▸ INFORMATION:
☆ ☆ ☆ ☆

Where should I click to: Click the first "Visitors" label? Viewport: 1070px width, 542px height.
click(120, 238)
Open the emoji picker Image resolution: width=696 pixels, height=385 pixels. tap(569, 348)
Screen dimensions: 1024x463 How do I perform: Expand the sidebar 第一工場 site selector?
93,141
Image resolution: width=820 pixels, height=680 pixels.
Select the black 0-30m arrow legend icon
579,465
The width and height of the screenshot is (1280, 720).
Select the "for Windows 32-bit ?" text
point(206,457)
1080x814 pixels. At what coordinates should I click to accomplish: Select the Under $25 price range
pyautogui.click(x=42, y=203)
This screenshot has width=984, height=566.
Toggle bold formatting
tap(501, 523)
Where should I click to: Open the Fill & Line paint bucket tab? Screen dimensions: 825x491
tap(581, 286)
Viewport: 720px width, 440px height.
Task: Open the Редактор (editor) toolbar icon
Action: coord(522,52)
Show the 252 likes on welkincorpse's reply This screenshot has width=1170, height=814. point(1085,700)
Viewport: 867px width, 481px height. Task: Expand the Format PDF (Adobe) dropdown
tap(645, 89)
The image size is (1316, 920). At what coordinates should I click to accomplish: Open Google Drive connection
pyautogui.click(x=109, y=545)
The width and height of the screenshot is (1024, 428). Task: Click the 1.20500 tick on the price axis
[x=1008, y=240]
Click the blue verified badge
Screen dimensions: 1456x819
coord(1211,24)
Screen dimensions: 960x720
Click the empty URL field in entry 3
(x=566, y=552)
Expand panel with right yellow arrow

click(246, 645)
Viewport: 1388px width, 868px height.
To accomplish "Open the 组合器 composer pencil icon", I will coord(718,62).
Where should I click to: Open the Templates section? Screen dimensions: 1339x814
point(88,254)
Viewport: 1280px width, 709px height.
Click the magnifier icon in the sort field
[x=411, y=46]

☆ ☆ ☆ ☆

▸ WHAT TO WORK ON: Keeping every word and mark as it is, print the entries above.

▸ TASK ANSWER:
Where should I click to: Click the first "Visitors" label? Viewport: 1070px width, 542px height.
click(120, 238)
Open the emoji picker Image resolution: width=696 pixels, height=385 pixels. tap(569, 348)
Screen dimensions: 1024x463 How do I perform: Expand the sidebar 第一工場 site selector?
93,141
Image resolution: width=820 pixels, height=680 pixels.
Select the black 0-30m arrow legend icon
579,465
The width and height of the screenshot is (1280, 720).
Select the "for Windows 32-bit ?" text
point(206,457)
1080x814 pixels. At what coordinates should I click to accomplish: Select the Under $25 price range
pyautogui.click(x=42, y=203)
This screenshot has width=984, height=566.
Toggle bold formatting
tap(501, 523)
Where should I click to: Open the Fill & Line paint bucket tab? Screen dimensions: 825x491
tap(581, 286)
Viewport: 720px width, 440px height.
Task: Open the Редактор (editor) toolbar icon
Action: coord(522,52)
Show the 252 likes on welkincorpse's reply This screenshot has width=1170, height=814. point(1085,700)
Viewport: 867px width, 481px height. Task: Expand the Format PDF (Adobe) dropdown
tap(645, 89)
The image size is (1316, 920). At what coordinates should I click to accomplish: Open Google Drive connection
pyautogui.click(x=109, y=545)
The width and height of the screenshot is (1024, 428). Task: Click the 1.20500 tick on the price axis
[x=1008, y=240]
Click the blue verified badge
Screen dimensions: 1456x819
coord(1211,24)
Screen dimensions: 960x720
Click the empty URL field in entry 3
(x=566, y=552)
Expand panel with right yellow arrow

click(246, 645)
Viewport: 1388px width, 868px height.
To accomplish "Open the 组合器 composer pencil icon", I will coord(718,62).
Where should I click to: Open the Templates section? Screen dimensions: 1339x814
point(88,254)
Viewport: 1280px width, 709px height.
Click the magnifier icon in the sort field
[x=411, y=46]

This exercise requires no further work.